If you or someone you know has osteoporosis, you should know that medication alone is not sufficient for the complete management of osteoporosis. Exercise is also necessary. A comprehensive program that includes strengthening the core musculature, hips and lower extremities is beneficial and decreases fragility.
Studies have shown that strengthening exercises for the major muscles groups combined with aerobic exercise has a small but positive effect on bone mass density in postmenopausal women with low bone mass density.
When treating osteoporosis, the goal of the exercise program is to increase muscle strength safely, decrease immobility-related complications, and prevent fall and fracture. As with any exercise program, rehabilitation programs need to be individualized.
Weight-bearing exercises such as walking are important for maintaining bone mass density. Strengthening the trunk muscles can improve bone mass density and the mobility of older adults, as well as decrease both excessive rounding of the back and the risk of fractures.

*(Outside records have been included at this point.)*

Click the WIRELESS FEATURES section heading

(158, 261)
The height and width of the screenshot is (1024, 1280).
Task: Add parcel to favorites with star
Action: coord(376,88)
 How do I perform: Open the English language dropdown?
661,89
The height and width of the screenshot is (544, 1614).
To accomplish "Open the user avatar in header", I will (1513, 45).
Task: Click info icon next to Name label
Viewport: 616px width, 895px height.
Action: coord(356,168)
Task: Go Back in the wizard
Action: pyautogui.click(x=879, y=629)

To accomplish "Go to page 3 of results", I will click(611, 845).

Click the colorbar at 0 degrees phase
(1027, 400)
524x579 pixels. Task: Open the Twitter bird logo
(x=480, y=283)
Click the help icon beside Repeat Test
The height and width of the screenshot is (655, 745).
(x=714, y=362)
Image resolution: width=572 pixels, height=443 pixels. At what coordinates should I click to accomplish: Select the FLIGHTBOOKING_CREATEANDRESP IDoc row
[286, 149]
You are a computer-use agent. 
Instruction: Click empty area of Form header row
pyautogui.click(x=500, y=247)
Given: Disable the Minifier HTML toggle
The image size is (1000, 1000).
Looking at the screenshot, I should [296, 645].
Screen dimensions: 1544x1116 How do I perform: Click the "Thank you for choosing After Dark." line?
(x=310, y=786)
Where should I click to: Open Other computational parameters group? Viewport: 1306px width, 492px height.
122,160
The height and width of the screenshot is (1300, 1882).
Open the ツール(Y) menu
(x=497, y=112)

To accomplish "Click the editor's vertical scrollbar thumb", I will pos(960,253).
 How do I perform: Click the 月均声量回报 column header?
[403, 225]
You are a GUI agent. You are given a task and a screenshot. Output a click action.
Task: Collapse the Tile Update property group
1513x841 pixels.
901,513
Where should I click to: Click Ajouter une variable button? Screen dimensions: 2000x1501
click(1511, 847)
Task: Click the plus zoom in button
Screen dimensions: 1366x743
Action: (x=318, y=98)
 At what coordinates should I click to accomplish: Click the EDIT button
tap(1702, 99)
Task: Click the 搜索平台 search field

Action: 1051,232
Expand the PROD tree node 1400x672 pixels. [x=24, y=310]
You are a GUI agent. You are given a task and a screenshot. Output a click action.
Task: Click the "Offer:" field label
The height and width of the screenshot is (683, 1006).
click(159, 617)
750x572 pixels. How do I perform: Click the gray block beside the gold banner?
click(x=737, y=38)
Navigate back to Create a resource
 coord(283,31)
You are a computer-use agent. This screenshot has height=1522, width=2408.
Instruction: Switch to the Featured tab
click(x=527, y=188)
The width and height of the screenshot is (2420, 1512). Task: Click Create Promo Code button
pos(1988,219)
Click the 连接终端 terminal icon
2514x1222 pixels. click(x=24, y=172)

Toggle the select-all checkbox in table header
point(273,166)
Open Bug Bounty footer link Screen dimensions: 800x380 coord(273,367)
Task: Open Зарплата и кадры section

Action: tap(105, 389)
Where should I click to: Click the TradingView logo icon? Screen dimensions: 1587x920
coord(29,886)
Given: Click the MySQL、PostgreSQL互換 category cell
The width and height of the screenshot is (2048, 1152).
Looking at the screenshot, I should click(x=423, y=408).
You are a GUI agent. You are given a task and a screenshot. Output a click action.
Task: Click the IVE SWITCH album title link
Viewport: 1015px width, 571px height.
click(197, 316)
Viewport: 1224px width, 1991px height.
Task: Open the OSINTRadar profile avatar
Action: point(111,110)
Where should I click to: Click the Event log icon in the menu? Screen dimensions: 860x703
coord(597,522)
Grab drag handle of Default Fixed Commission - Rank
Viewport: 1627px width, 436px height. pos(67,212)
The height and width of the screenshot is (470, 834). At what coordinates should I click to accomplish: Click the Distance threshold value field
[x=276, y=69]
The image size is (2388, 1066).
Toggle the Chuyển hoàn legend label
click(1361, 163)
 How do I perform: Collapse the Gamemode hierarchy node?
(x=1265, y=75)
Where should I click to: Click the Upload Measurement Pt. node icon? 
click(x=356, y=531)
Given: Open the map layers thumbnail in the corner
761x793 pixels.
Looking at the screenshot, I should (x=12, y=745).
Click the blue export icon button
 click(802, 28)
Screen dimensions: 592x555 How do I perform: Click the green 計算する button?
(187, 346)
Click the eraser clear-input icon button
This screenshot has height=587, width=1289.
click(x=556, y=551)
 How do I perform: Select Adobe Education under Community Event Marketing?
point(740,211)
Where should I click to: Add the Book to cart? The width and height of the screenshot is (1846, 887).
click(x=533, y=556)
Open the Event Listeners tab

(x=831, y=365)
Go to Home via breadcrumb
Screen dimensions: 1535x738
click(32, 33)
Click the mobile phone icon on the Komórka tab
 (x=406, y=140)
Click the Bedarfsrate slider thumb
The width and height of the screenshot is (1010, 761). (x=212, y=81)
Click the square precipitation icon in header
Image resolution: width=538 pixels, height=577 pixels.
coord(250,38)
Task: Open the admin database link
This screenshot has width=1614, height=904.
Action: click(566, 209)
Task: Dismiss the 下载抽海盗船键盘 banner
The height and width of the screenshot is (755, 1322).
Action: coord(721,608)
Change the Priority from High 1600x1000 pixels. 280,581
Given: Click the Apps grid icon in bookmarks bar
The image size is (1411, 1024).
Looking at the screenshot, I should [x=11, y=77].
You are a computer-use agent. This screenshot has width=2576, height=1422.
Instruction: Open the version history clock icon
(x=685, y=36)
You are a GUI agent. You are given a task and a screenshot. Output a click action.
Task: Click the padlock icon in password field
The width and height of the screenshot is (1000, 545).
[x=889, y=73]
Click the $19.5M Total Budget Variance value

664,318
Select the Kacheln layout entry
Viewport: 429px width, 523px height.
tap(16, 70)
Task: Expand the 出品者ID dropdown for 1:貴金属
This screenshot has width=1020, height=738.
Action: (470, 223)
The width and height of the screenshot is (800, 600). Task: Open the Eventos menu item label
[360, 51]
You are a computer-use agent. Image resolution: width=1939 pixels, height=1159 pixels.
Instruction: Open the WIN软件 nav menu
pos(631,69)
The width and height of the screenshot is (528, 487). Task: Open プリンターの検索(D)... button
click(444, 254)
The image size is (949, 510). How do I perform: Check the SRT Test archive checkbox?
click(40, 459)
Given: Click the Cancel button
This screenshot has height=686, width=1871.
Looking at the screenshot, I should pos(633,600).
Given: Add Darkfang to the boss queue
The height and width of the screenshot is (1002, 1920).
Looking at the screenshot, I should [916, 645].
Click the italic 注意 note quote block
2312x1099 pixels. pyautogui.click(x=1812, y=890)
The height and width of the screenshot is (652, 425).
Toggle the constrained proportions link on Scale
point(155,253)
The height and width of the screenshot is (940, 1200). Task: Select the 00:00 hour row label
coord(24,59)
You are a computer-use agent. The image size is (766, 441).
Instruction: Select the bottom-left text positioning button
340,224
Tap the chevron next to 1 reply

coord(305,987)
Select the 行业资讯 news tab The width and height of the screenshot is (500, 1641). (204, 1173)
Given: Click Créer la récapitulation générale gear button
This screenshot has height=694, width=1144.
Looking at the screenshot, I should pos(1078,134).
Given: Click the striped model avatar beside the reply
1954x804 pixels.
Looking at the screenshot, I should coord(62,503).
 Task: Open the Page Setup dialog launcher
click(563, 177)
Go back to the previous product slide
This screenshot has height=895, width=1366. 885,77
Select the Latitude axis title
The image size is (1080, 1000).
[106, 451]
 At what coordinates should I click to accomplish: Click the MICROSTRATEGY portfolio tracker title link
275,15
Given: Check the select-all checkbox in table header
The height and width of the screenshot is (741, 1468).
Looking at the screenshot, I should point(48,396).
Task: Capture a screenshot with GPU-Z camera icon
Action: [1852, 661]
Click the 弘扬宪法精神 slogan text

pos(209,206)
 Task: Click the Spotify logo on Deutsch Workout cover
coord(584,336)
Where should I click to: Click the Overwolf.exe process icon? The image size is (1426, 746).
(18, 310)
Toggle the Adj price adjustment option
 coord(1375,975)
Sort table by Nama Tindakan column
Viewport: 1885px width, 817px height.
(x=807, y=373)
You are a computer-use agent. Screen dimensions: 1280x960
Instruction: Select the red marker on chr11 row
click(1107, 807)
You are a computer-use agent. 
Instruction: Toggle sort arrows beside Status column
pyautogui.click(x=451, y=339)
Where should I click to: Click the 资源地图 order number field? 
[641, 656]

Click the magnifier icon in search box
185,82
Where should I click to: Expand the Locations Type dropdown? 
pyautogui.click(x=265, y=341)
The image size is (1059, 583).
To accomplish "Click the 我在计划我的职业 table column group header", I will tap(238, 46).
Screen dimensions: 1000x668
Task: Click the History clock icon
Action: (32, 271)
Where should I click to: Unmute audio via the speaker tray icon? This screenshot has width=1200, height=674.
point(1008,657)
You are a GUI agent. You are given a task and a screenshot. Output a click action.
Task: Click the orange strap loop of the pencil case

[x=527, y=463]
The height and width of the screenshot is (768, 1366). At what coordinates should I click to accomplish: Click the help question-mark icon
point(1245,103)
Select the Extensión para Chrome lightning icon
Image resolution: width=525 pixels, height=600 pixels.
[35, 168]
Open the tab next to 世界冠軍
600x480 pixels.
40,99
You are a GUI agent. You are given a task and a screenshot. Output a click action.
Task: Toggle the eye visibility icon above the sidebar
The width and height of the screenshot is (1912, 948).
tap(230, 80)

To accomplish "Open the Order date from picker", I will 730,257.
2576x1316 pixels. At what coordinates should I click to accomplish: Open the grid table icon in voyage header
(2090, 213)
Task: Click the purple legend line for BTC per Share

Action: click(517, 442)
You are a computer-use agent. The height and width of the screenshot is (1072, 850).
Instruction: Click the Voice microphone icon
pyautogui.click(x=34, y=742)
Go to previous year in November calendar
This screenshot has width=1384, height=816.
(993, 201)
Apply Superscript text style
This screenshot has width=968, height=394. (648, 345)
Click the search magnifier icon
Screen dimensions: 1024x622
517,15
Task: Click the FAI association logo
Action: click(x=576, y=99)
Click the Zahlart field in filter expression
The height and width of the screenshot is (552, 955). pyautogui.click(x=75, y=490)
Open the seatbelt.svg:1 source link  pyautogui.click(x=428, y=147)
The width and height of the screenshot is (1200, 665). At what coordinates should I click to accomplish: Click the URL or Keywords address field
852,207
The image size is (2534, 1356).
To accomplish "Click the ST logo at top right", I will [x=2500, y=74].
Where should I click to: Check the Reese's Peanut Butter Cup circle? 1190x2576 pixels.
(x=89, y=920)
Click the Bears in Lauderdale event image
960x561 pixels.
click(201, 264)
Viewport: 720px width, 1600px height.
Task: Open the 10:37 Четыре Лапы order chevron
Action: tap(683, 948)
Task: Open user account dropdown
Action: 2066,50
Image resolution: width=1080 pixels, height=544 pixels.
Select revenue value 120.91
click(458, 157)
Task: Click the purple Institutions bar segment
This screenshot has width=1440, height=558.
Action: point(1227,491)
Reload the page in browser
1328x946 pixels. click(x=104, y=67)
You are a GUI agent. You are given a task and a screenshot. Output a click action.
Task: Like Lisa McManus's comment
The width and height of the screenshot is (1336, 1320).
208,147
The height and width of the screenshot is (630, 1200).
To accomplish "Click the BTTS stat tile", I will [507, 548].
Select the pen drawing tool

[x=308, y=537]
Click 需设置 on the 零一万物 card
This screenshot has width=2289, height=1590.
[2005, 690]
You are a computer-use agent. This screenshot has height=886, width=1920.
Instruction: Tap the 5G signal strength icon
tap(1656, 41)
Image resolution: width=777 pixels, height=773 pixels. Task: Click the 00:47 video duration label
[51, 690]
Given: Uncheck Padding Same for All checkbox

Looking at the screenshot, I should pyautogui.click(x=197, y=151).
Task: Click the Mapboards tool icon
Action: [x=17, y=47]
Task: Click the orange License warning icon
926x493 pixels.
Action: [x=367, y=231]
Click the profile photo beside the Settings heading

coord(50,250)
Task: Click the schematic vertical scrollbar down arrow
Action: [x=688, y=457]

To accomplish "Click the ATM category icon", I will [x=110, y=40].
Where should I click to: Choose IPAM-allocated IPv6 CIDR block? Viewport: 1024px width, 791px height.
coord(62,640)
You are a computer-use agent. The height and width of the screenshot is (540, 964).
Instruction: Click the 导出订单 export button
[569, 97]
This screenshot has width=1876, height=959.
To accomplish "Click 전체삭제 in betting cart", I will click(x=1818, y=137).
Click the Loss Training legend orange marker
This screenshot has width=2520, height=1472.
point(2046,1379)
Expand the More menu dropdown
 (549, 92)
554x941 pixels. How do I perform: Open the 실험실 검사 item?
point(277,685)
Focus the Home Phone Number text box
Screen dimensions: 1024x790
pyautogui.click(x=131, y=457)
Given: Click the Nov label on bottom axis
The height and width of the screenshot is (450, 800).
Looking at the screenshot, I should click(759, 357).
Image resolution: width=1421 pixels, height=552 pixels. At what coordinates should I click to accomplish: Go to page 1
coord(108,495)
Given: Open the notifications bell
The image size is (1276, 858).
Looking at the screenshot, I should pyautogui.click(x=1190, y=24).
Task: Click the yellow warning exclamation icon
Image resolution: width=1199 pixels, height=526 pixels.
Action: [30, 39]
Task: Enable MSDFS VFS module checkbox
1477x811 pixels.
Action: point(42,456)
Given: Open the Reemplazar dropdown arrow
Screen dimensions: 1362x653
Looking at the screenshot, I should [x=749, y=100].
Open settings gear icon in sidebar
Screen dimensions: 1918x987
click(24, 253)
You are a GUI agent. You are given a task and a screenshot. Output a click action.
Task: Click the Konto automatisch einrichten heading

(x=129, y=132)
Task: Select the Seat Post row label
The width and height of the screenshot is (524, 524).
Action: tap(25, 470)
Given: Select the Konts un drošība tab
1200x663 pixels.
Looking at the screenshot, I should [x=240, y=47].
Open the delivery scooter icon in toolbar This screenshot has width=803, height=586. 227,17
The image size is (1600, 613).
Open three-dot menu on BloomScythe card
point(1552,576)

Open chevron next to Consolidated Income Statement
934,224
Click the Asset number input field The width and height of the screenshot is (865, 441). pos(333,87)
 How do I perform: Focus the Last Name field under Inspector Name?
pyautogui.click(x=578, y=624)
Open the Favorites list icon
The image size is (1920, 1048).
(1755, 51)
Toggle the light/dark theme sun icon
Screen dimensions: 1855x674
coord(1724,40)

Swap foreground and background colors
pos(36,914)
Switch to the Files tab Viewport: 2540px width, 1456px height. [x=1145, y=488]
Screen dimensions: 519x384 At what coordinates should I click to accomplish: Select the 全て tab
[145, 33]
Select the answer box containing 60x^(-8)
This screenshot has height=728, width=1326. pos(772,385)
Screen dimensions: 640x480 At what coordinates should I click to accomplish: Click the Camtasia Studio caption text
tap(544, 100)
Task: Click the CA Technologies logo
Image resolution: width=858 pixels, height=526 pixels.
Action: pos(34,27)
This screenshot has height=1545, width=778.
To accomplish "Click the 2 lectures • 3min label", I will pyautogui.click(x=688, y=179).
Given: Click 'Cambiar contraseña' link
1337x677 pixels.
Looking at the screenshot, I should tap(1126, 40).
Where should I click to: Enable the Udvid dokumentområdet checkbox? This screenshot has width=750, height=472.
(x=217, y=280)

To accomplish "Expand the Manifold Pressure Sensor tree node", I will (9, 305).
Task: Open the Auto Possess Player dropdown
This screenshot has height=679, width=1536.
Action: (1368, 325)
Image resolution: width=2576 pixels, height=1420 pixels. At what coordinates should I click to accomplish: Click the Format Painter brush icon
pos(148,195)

In men and women, the combination of age-related muscle loss and decline in physical activity can affect mobility and contribute to bone fragility and falls. Bone mass is frequently considered the most important determinant of fragility, but it explains less than half of the observed fracture risk. Many fractures are fall related, therefore the prevention of falls is as essential as increasing bone mass.
Studies have shown that even when exercise and rehabilitative measures do not increase bone mass, they can still be beneficial for reducing the occurrence of fractures, improving muscle imbalance and decreasing the risk of falls.